SPLOOGED
THE HORNIEST GUY I KNOW
- 30 May 2009 9:40am / Writer: Mark Harris / Artist: Aleksandra Loska / Views: 5450
Growing up, I had a friend who was horny. I mean, all the time. Distractingly so. As teens, we're all horny, but he felt the need to let it be known. Everything was a pun on sex. Gymnastics were "gymnasties," Jimmy Carter was Jimmy Cooter, and McDonald's was McAsshump's. He nearly pissed himself when our gym teacher taught us how to grip the shaft on a golf club.
Eventually, he grew apart from anyone who didn't share his fondness for drawing the Little Mermaid and Beauty in flagrante delicto as the Beast watched, but you have to wonder what becomes of people like that. If they become sex offenders, do you feel guilty for not having intervened and told them that not every hole is an orifice?
If they become politicians, do you assume that they have semen-spattered skeletons in their closets? About the only legitimate profession for their skill set is a gynecologist, but would you trust a guy like that with your girlfriend's Jimmy Cooter?
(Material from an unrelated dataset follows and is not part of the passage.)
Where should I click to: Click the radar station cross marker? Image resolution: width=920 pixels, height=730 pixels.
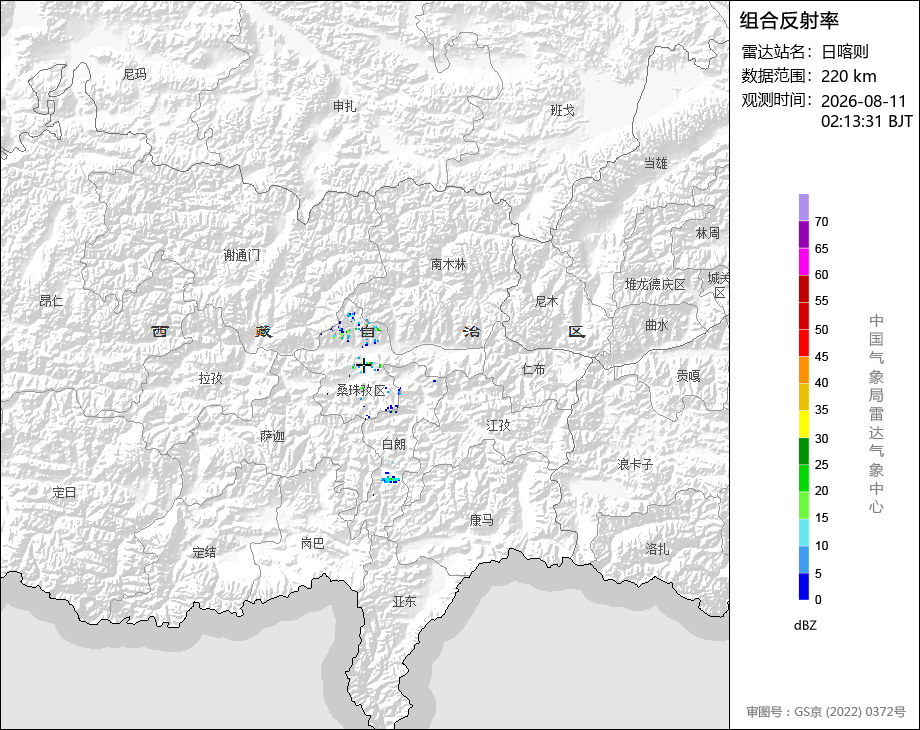point(364,365)
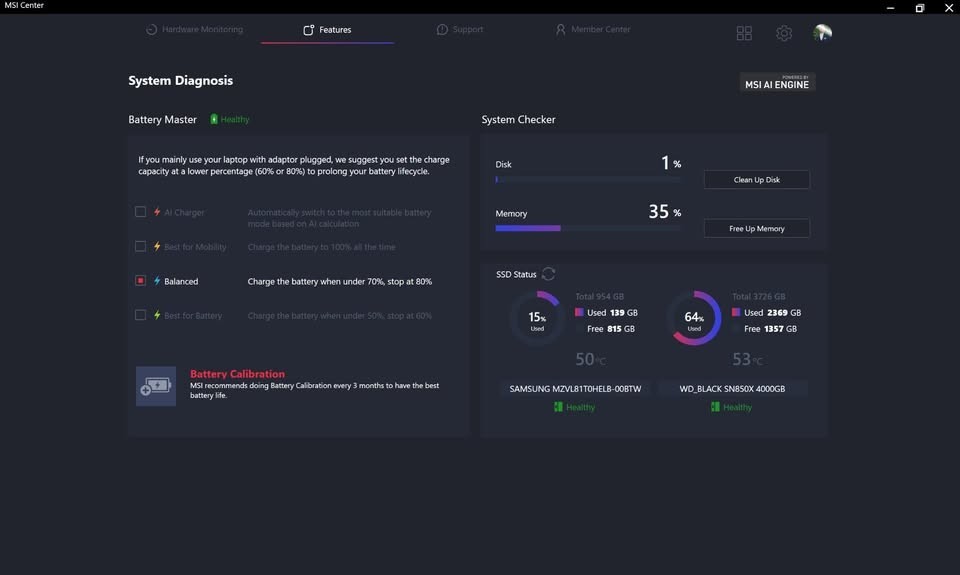The height and width of the screenshot is (575, 960).
Task: Click WD_BLACK SSD Healthy status icon
Action: click(x=714, y=407)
Or would you hesitate to say anything, for fear that he'd bring up that time you two weighed each other's balls in the ninth grade? For a science project, of course.
Maybe it's my morbid streak, but I rarely think about what became of the popular kids from high school. I think about the rejects: the sex addicts, the slags, the club-footed inbreeds. I can't help but envision their lives of misery, spiraling downward from schoolyard teasing to clinical depression to nail polish huffing, face tattoos, dead-end hairnet jobs, demonic possession and eventually death in a hail of bullets.
Serves them right for not posing for my mermaid porn.